*** Opening Selected excerpt ***

Businesses required to but that refuse to enforce vaccine passes could face fines of up to $15,000.
The Government announced new details today to help businesses and employers decide when workers need to be vaccinated under the new traffic light system from December 3.
It includes a tool outlining clear legal criteria which must be met before a business can require vaccination.
Workers covered by the My Vaccine Pass mandate will need to have their first dose by December 3 and be fully vaccinated by January 17.
It comes after Prime Minister Jacinda Ardern yesterday announced New Zealand will move to the traffic light system on December 3, a framework that focuses heavily on vaccine passes.
Auckland, still experiencing a significant outbreak, will go straight into the top red setting, while the rest of the country's fate will be determined by Cabinet next Monday - a decision largely to weigh on where vaccination rates stand.
Auckland will also see a trial run of the new vaccination pass system from Thursday at hairdressers.
Workplace Relations and Safety Minister Michael Wood announced a tool today to help clarify what work should be covered by vaccinated workers and for assessing when it is reasonable to require vaccination for other work.
"Employers and employees have been asking for certainty on what roles may need to be done by vaccinated workers under the Covid-19 Protection Framework," Wood said.
"Vaccine requirements in the workplace are a common tool many countries around the world are using to stop the spread of Covid and to protect their workers and customers from the virus.
"This tool provides a clear, legal framework to help businesses make decisions about vaccinations in the workplace."
Fines for businesses that do not enforce vaccine passes are being increased to $12,000 for a company, or $15,000 for a court-imposed fine for a company.
Wood said the tool was developed with guidance provided from WorkSafe and input from BusinessNZ and the Council of Trade Unions.
The tool will specify four key factors, at least three of which must be met, before it would be reasonable to require vaccination for particular work.
"This new process won't override risk assessments that businesses have already done under the existing health and safety guidelines. Businesses can choose which one they use, and any assessments done to date remain valid."
Legislation allowing the vaccination assessment tool to be created, as well as introducing four weeks' paid notice of termination and paid time off to get vaccinated, will be passed under urgency this week, Wood said.
"This legislation will come into effect the day after it is passed. The assessment tool will then be available for businesses to use once regulations are made in mid-December under the amended law."
The process has come under criticism from Opposition MPs - National's Covid-19 spokesman Chris Bishop saying the Government had been too slow to develop the passes needed for the framework and had not even introduced legislation for it yet.
Bishop said the legislation would be introduced today "under urgency", but the Opposition still had not even seen it.
With Parliament not sitting in the week starting November 29, the bill will have to be passed through all stages this week for the legislation to take effect in early December, Bishop said
"This is a truly shambolic and repugnant way to make law that will affect every New Zealander.

*** Closing Selected excerpt ***
*** Opening Information ***

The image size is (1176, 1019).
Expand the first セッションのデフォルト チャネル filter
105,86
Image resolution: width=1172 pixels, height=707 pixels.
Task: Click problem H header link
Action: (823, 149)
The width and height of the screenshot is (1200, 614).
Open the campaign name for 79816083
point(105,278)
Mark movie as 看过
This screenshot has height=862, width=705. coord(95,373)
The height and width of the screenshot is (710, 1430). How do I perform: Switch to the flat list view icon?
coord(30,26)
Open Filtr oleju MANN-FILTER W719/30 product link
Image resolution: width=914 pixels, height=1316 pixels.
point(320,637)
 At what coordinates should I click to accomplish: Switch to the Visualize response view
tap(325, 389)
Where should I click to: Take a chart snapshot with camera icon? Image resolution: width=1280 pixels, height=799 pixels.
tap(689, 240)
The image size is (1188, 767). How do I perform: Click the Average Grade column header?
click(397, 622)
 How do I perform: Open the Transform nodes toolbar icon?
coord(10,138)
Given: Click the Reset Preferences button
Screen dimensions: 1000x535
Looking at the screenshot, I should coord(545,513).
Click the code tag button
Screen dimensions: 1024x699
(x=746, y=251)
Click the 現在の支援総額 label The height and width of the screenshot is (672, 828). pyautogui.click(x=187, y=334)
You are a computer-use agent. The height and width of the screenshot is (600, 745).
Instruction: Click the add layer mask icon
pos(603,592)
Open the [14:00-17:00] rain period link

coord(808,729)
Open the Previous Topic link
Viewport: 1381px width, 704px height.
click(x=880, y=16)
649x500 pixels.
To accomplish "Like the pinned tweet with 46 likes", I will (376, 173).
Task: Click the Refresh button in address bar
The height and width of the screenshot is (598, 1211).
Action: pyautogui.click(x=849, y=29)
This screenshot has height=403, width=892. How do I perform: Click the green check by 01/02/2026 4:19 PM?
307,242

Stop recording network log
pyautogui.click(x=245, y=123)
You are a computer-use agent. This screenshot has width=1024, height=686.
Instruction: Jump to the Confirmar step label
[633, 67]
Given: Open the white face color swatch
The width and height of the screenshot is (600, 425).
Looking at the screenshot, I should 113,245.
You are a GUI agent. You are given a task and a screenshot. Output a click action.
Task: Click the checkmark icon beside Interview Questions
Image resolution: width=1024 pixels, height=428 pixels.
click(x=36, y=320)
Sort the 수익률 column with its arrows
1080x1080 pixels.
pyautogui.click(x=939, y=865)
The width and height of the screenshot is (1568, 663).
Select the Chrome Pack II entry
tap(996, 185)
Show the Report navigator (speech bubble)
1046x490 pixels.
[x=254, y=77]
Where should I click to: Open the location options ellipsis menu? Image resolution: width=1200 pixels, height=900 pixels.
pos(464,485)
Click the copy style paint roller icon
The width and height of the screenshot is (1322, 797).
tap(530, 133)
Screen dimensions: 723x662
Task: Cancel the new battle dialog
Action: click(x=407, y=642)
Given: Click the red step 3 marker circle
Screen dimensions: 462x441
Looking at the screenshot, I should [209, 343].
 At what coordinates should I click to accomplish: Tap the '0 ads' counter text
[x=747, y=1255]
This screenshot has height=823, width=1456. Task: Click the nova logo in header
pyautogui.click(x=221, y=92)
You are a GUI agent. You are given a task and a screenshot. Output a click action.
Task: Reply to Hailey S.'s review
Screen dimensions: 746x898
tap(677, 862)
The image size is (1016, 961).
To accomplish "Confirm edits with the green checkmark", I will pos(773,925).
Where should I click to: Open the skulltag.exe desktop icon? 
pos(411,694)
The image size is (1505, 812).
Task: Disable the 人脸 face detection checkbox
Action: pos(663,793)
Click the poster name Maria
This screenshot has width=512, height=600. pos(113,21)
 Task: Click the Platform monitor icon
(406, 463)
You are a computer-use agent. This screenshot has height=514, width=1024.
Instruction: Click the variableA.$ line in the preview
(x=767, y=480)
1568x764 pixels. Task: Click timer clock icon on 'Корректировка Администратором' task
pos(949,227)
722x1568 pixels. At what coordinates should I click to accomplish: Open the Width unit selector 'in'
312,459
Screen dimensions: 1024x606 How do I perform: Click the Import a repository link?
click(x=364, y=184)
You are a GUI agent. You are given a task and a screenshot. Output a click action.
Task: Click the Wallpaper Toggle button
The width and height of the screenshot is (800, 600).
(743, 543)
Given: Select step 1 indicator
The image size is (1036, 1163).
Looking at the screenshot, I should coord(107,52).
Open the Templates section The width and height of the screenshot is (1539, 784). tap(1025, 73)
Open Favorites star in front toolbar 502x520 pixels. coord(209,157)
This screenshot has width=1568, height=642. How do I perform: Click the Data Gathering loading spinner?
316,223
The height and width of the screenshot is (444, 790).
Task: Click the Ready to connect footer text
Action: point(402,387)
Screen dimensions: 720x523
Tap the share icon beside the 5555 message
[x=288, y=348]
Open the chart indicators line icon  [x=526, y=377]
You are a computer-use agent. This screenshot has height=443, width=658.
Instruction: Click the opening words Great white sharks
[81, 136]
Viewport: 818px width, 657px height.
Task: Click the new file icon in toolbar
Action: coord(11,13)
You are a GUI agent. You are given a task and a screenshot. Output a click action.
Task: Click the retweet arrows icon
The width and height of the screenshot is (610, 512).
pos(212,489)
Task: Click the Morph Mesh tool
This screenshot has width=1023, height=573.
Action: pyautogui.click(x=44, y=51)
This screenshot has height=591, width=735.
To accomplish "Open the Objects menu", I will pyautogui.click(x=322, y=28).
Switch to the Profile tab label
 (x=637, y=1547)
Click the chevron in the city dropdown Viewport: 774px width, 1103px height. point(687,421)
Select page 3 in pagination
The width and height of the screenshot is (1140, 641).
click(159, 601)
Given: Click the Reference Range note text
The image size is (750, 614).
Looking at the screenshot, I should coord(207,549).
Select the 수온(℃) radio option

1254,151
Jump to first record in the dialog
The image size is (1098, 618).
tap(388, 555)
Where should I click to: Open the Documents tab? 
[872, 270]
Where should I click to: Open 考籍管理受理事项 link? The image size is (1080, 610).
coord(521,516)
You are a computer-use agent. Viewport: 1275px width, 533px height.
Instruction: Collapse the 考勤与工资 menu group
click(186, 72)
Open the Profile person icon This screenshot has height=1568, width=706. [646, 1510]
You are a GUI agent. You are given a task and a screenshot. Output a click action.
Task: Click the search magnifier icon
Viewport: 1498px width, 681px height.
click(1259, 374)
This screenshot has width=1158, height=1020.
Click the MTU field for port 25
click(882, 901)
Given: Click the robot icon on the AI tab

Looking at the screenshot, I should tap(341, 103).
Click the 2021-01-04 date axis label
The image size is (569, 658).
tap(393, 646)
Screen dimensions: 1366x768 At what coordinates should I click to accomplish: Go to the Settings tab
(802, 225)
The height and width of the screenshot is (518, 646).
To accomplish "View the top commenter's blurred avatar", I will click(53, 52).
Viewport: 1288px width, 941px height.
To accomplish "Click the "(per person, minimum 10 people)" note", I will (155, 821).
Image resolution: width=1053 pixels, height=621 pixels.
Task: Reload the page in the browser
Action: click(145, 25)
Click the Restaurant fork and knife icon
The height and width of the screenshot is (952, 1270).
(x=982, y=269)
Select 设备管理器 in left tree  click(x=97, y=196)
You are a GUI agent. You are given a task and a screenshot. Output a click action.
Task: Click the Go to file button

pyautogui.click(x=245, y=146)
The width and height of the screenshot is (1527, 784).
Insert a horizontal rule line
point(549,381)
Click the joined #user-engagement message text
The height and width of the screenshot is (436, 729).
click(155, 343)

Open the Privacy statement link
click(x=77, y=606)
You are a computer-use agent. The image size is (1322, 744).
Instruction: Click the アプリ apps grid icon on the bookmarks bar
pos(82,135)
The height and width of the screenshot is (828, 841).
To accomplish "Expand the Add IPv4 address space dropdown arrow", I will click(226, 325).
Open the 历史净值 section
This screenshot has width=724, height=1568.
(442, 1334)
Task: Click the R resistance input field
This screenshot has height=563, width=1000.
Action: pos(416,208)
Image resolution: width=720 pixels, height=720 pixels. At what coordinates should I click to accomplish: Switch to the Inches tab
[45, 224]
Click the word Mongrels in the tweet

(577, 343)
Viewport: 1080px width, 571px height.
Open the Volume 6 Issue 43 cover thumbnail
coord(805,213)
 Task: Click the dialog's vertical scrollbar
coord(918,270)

*** Closing Information ***

* _Assignment 1_
In the article on New Zealand's vaccine pass rules, by what date must workers covered by the My Vaccine Pass mandate be fully vaccinated?
* _Assignment 2_
List the organizations that the article on New Zealand's vaccine pass rules says provided guidance or input for the vaccination assessment tool.
* _Assignment 3_
Carry on writing the article on New Zealand's vaccine pass rules, picking up after its last sentence.

* _Exercise output 1_
January 17.

* _Exercise output 2_
WorkSafe, BusinessNZ, the Council of Trade Unions

* _Exercise output 3_
"To say the legislation is significant is an understatement. It will potentially affect the lives of every New Zealander, both vaccinated and unvaccinated, along with businesses both small and large.
"The traffic light framework will impact every Kiwi, during summer and beyond."
Act Party leader David Seymour said the December 3 "Freedom Day" should have been announced earlier, and questioned if it was delayed by not having the vaccine pass ready.
"We have been waiting for a Government that is not prepared, rather than Aucklanders to get vaccinated."
Wood said requiring staff to be vaccinated was "common sense" and would give confidence to customers who were vaccinated and means the business will be less likely to be affected by cases.
The requirement had been tested and had received broad support, including from religious communities, Wood said.
"Everyone wants to keep their staff, customers and congregations safe.
"This requirement to be vaccinated applies to hospitality, events, gatherings, close contact businesses and gyms.
"To continue doing work in these areas, workers will need to have their first vaccination by the day that the Covid-19 Protection Framework comes into effect, which will be Friday, December 3. These workers will need to be fully vaccinated by January 17, 2022, to continue doing that work."
Deputy Prime Minister Grant Robertson told Mike Hosking on Newstalk ZB today that the verification app to record vaccine passes would be out in the next 24 to 48 hours.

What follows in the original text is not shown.